▶ _Passage_:

Lecture 6: Advanced Data Structures

CSCI 1360: Foundations for Informatics and Analytics

Overview and Objectives

We've covered list, tuples, sets, and dictionaries. These are the foundational data structures in Python. In this lecture, we'll go over some more advanced topics that are related to these datasets. By the end of this lecture, you should be able to

  • Compare and contrast generators and comprehensions, and how to construct them
  • Explain the benefits of generators, especially in the case of huge datasets
  • Loop over multiple lists simultaneously with zip() and index them with enumerate()
  • Dive into advanced iterations using the itertools module

Part 1: List Comprehensions

Here's some good news: if we get right down to it, having done loops and lists already, there's nothing new here.

Here's the bad news: it's a different, and possibly less-easy-to-understand, but much more concise way of creating lists. We'll go over it bit by bit.

Let's look at an example from a previous lecture: creating a list of squares.


In [1]:
squares = []
for element in range(10):
    squares.append(element ** 2)
print(squares)


[0, 1, 4, 9, 16, 25, 36, 49, 64, 81]

Let's break it down.

for element in range(10):

  • It's a standard "for" loop header.
  • The thing we're iterating over is at the end: range(10), or a list[-like thing] of numbers [0, 10) by 1s.
  • In each loop, the current element from range(10) is stored in element.

squares.append(element ** 2)

  • Inside the loop, we append a new item to our list squares
  • The item is computed by taking the current its, element, and computing its square

We'll see these same pieces show up again, just in a slightly different order.

▶ _Information provided_:
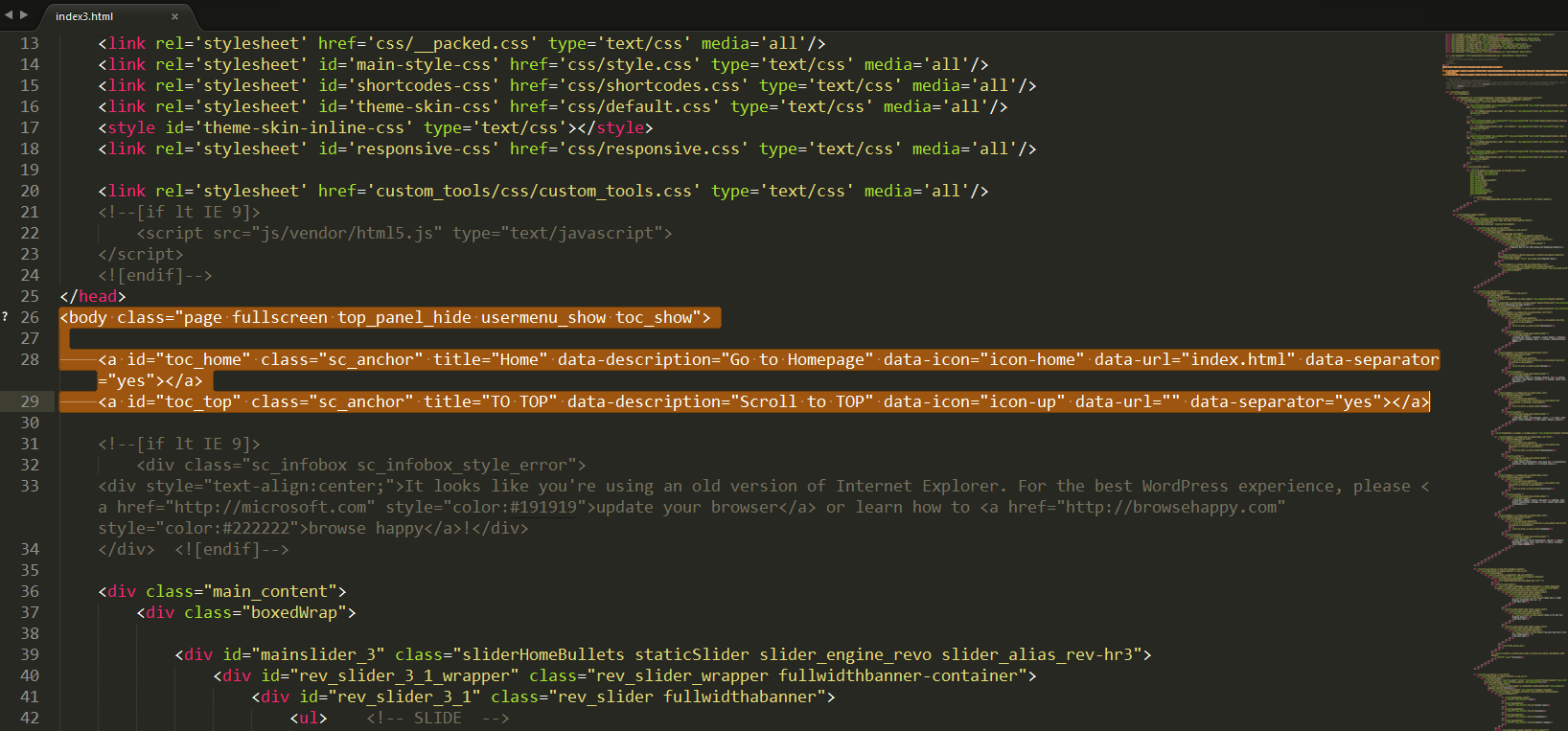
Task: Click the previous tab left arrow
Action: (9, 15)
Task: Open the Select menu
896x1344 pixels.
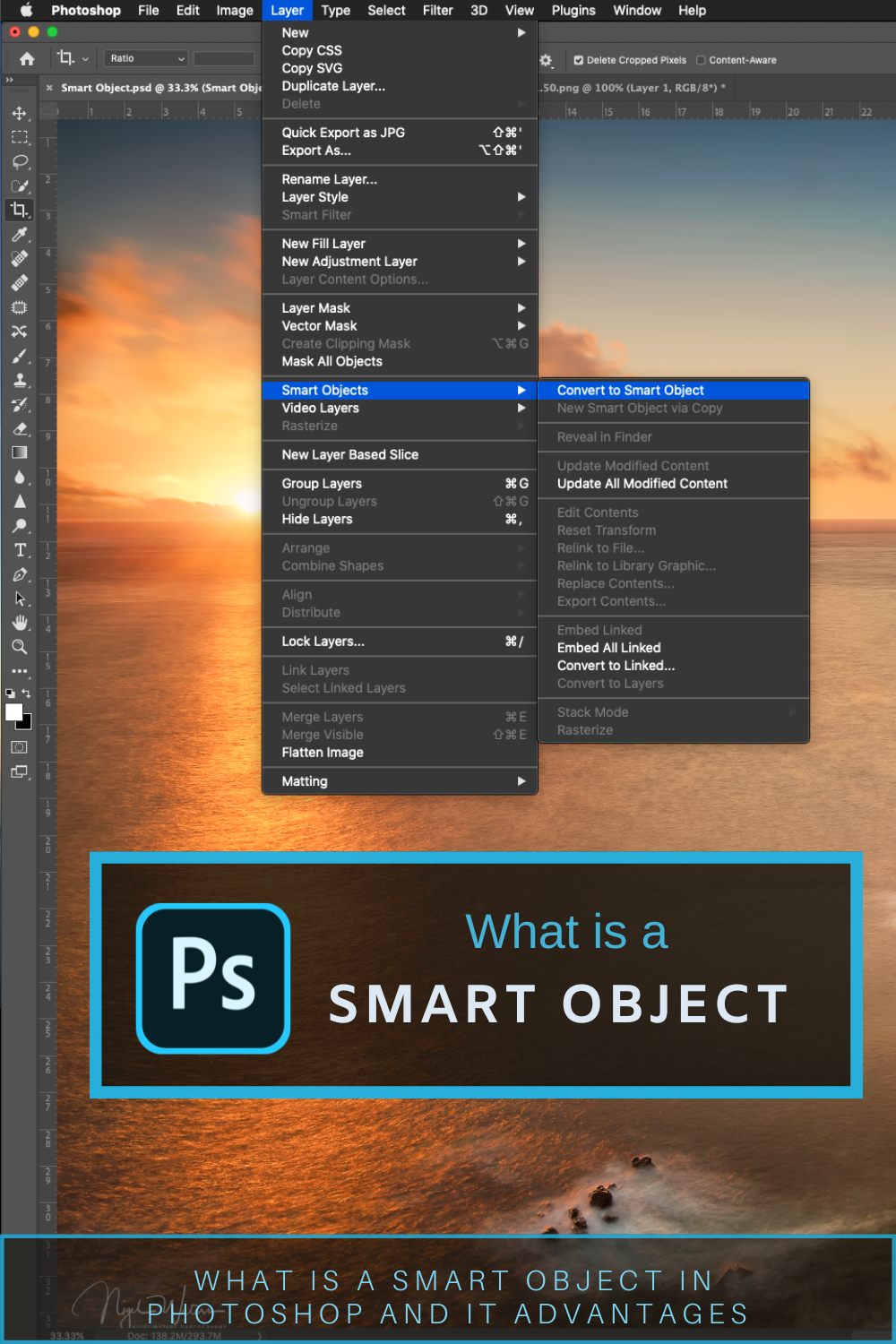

▶ _Requirements_: Restate the lecture paragraph that begins "Here's the bad news" in a single shorter sentence that keeps its main points. The material after the lecture is separate from it.

▶ _Full answer_: List comprehensions create lists more concisely but may be harder to understand, so they will be covered step by step.